[Start of Available records]

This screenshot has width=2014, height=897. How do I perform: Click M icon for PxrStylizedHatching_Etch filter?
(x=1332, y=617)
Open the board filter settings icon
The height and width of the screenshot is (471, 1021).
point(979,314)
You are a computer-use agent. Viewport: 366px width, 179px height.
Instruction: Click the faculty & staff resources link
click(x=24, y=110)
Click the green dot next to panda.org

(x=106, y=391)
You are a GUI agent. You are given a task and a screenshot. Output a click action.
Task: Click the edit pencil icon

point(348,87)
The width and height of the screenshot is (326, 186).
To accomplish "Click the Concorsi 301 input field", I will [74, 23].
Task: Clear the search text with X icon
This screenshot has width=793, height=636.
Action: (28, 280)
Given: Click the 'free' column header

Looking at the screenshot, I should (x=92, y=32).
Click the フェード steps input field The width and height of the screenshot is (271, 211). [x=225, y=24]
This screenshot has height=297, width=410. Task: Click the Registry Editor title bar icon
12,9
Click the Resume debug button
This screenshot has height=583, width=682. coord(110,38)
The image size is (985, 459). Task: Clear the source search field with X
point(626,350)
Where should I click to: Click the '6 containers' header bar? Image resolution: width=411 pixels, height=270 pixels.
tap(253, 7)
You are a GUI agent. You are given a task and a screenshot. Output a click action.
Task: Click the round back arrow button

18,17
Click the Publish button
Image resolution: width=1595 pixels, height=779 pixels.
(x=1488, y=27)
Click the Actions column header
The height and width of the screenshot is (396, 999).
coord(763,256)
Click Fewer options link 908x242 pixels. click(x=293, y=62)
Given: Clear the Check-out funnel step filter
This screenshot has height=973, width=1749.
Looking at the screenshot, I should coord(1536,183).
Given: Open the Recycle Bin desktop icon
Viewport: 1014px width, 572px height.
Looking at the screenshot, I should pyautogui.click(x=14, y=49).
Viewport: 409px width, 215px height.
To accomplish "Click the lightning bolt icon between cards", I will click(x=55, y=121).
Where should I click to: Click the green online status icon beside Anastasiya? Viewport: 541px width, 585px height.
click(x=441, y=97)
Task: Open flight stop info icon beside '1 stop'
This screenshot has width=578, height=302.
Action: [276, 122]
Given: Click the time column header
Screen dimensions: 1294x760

[End of Available records]

Task objective | Retype the rows above starting at the line containing "Given: Clear the Check-out funnel step filter" and ending at the line containing "Looking at the screenshot, I should coord(1536,183).", both included.

Task answer |
Given: Clear the Check-out funnel step filter
This screenshot has height=973, width=1749.
Looking at the screenshot, I should coord(1536,183).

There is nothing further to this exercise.